Kerry's malaise can be traced to one act, one decision, one vote: his support of the resolution giving President Bush the authority to invade Iraq. Had Kerry voted "no," he'd be the Democratic front-runner right now, bringing credibility on foreign policy because of his military service while also easily upstaging Wesley Clark on domestic policy.
Even now, a year later, Kerry has trouble giving a cogent rationale for his vote to go to war. You'd think a man like Kerry -- a decorated Vietnam veteran who later became an outspoken critic of that war -- would have a succinct, indeed passionate, explanation for his vote. But Kerry stammers, sputters, doubles back, never able to give a short and simple response. Perhaps that's because Kerry's vote was based on politics, not principle.
As Congress debated Iraq last year, Kerry became one of the Senate's most articulate critics of President Bush's rush to war. In commentary published in The New York Times in September 2002, he wrote: "Until we have properly laid the groundwork and proved to our fellow citizens and our allies that we really have no other choice, we are not yet at the moment of unilateral decision-making in going to war against Iraq."
But just a month later -- with nothing in the president's approach to Iraq having changed -- he gave Bush that unilateral authority.
Over the course of the last year, Kerry has occasionally claimed that Bush misled him and his fellow senators, but that answer makes Kerry sound gullible -- not the sort of man you'd trust to protect the country against the likes of Osama bin Laden and Kim Jong-il. (The president did engage in dissembling and distortion to win support for his war, but Kerry was in a position to know that.)
The truth is more likely this: Kerry caved in to what he believed to be his political interests. Last year, many Democratic strategists were advising their congressional candidates to vote for the war. Kerry, whose most transparent flaw has always been calculated ambition, probably believed that his presidential aspirations would be better served by a "yes" vote on the resolution.

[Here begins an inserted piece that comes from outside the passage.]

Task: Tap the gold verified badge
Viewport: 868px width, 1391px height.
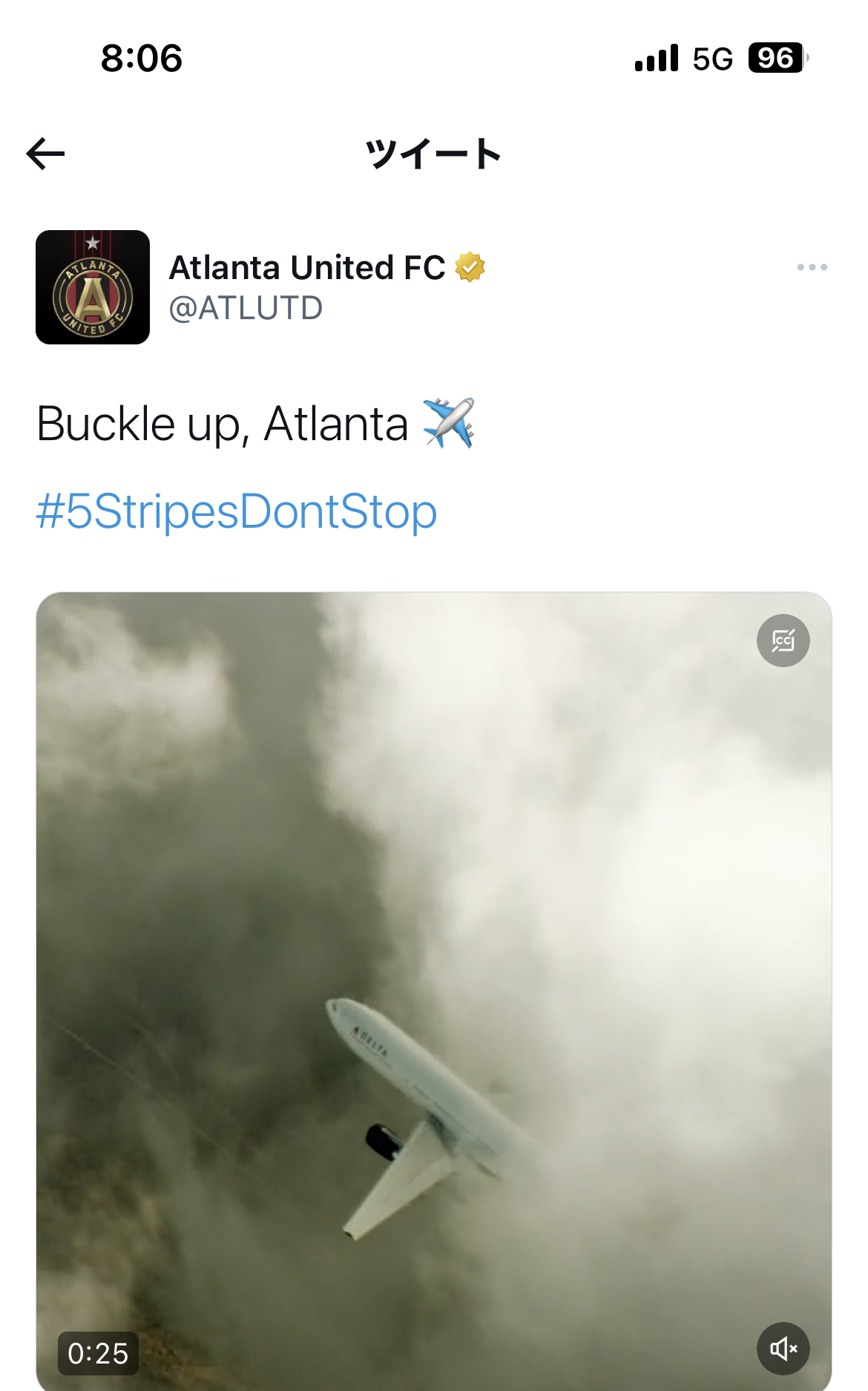Action: click(470, 267)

The irony, of course, is that the opposite turned out to be true: With young Americans dying daily in Iraq, the public has a more jaundiced view of the invasion than it did several months ago. Kerry lost the bet.
And that may be just what he deserves. There are some issues that are simply too important to be put through the calculus of political odds-making, and a vote to send the nation to war is certainly one of them. As distasteful as it is to watch Republicans bash gay marriage to placate fundamentalist Christians, or to watch Democrats demagogue on Medicare to win over seniors, neither of those issues has the significance of a vote to go to war.
The consideration of invading a sovereign nation -- and putting young Americans in harm's way to do it -- ought to be the sort of issue in which a man or woman votes his or her conscience, regardless of the political ramifications. If John Kerry failed to do that, he doesn't deserve the presidency.
No matter how Kerry tries to explain his vote on the authorization, I find it hard to really believe him. And considering the constant lying from the guy we're trying to send packing, being able to believe what your candidate says is pretty important.
It saddens me to see Kerry on the campaign trail these days, so transparently angry and bitter, so unable to hide his feeling that Howard Dean has unfairly stolen the position of anointed frontrunner that was rightfully his. But no candidate could have taken that position from Kerry if Kerry hadn't chosen to toss it away.